Pur trattandosi di materia digitale, quindi intangibile, è una delle attività più inquinanti al mondo e, adesso, l'Europa prova a passare alle maniere forti contro il Bitcoin e nella fattispecie quell'attività chiamata “mining” (o estrazione) che oltre che avere enormi impatti ambientali è anche fortemente energivora in un momento in cui l'energia nel nostro continente scarseggia e vale oro. Nel documento pubblicato dalla Commissione Europea si legge che il consumo energetico delle criptovalute è aumentato del 900% negli ultimi 5 anni ed è più o meno raddoppiato rispetto a 2 anni fa, raggiungendo circa lo 0,4% del consumo elettrico mondiale. Se l’inverno sarà particolarmente pesante in tema di consumi energetici, sostiene Bruxelles, gli Stati saranno autorizzati a fermare completamente le attività di mining o nuova creazione delle criptovalute.
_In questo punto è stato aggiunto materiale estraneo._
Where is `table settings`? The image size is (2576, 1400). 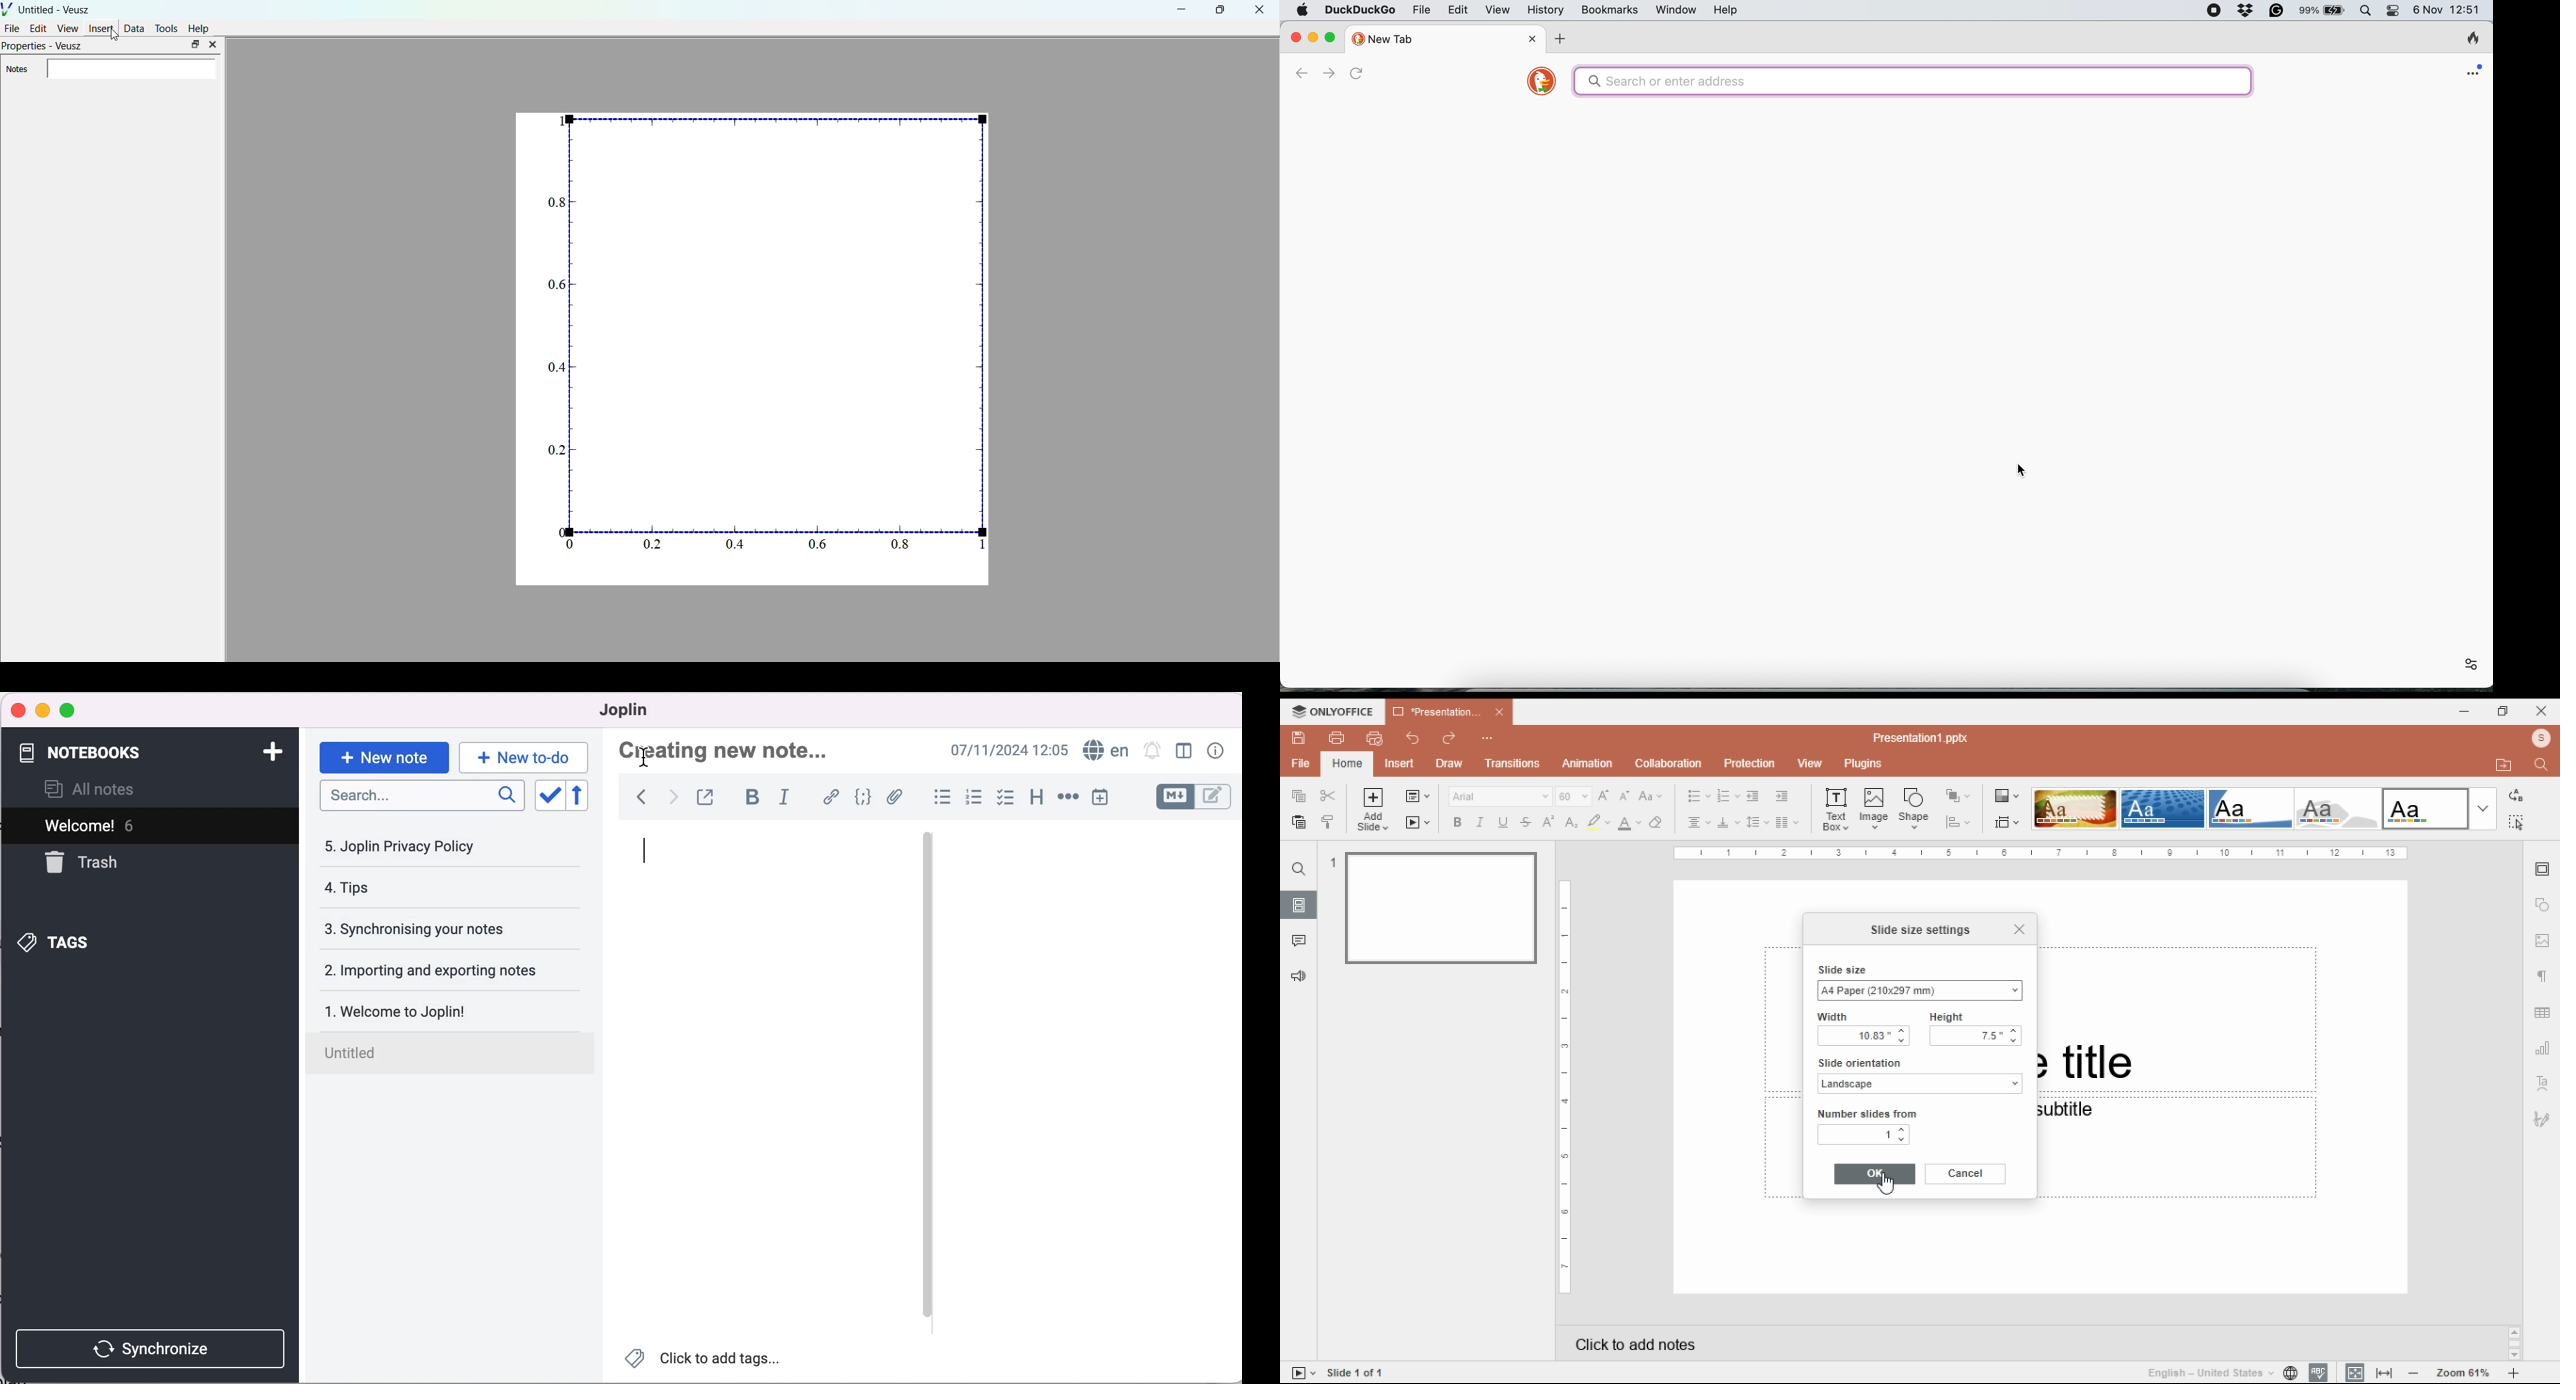
table settings is located at coordinates (2544, 1015).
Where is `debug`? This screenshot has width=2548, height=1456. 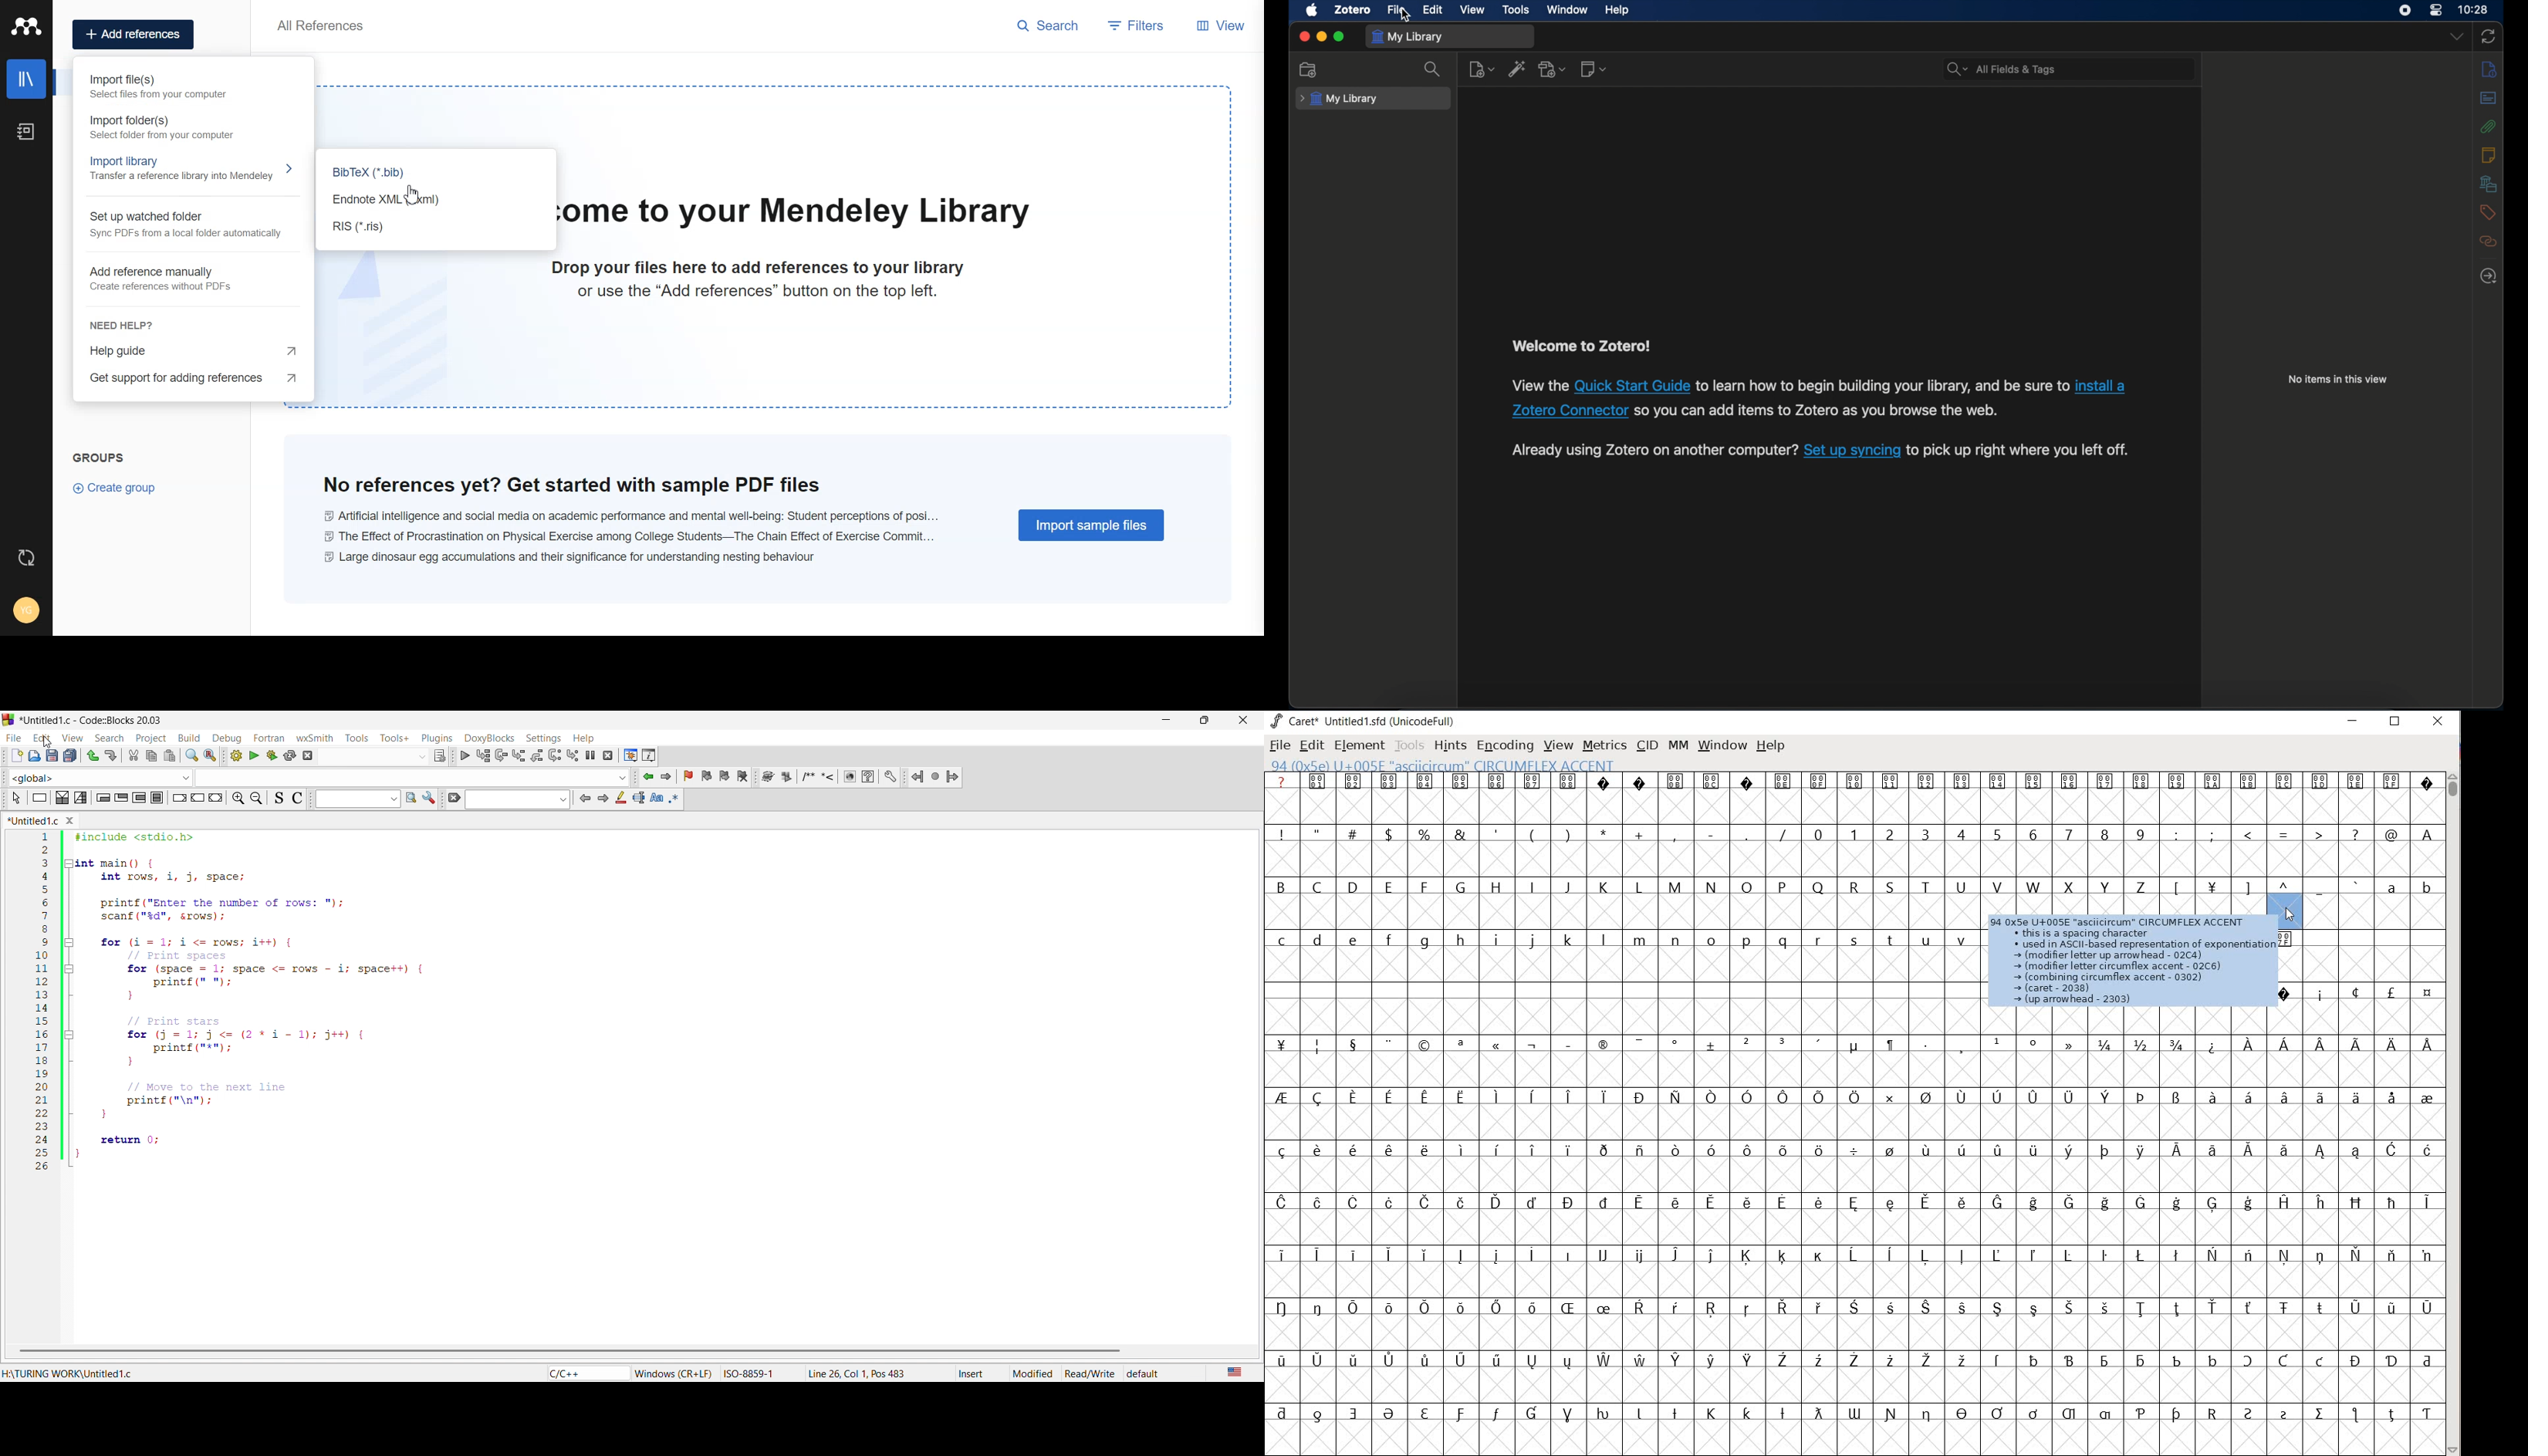
debug is located at coordinates (228, 737).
Tra il 2016 e il 2021 l’estrazione di Bitcoin, la più popolare delle criptovalute, ha provocato danni ambientali per oltre 12 miliardi di dollari. Il loro uso è più inquinante dell’allevamento dei bovini ed è confrontabile con l’estrazione del petrolio. Questo riporta una nuova analisi realizzata da ricercatori dell’università del New Mexico: per produrre nuovi Bitcoin si richiede l’uso di calcolatori impegnati a realizzare semplici ma lunghissimi calcoli via via più difficili al crescere del numero di criptovaluta in circolazione. Calcoli che richiedono molta energia, talmente tanta che nel 2020, si rileva nello studio, la produzione ha utilizzato a livello globale 75,4 Terawatt (TWh) ora di elettricità, più di quanto consumato in un anno in una nazione come l’Austria e un quarto dell’Italia.

Mettendo in relazione le emissioni prodotte dai Bitcoin con il loro valore di mercato i ricercatori hanno stimato che nel maggio 2020 i danni climatici prodotti dall’estrazione di un singolo pezzo ha addirittura superato del 50% il prezzo stesso della moneta. In media i costi ambientali dei Bitcoin rappresentano il 35% del loro valore di mercato, un dato vicino all’impatto dell’estrazione del petrolio (41%) e superiore alla produzione di carna bovina (33%). Per questo la Commissione Europea predilige la moneta virtuale Ethereum che poggia su una architettura cosiddetta “Proof of Stake” che arriva a ridurre il quantitativo di risorse impiegate del 99%. Una scelta obbligata dalla tutela dell'ambiente ma, visto il contesto energetico europeo, anche dall'imperativo di ridurre al minimo i consumi non necessari.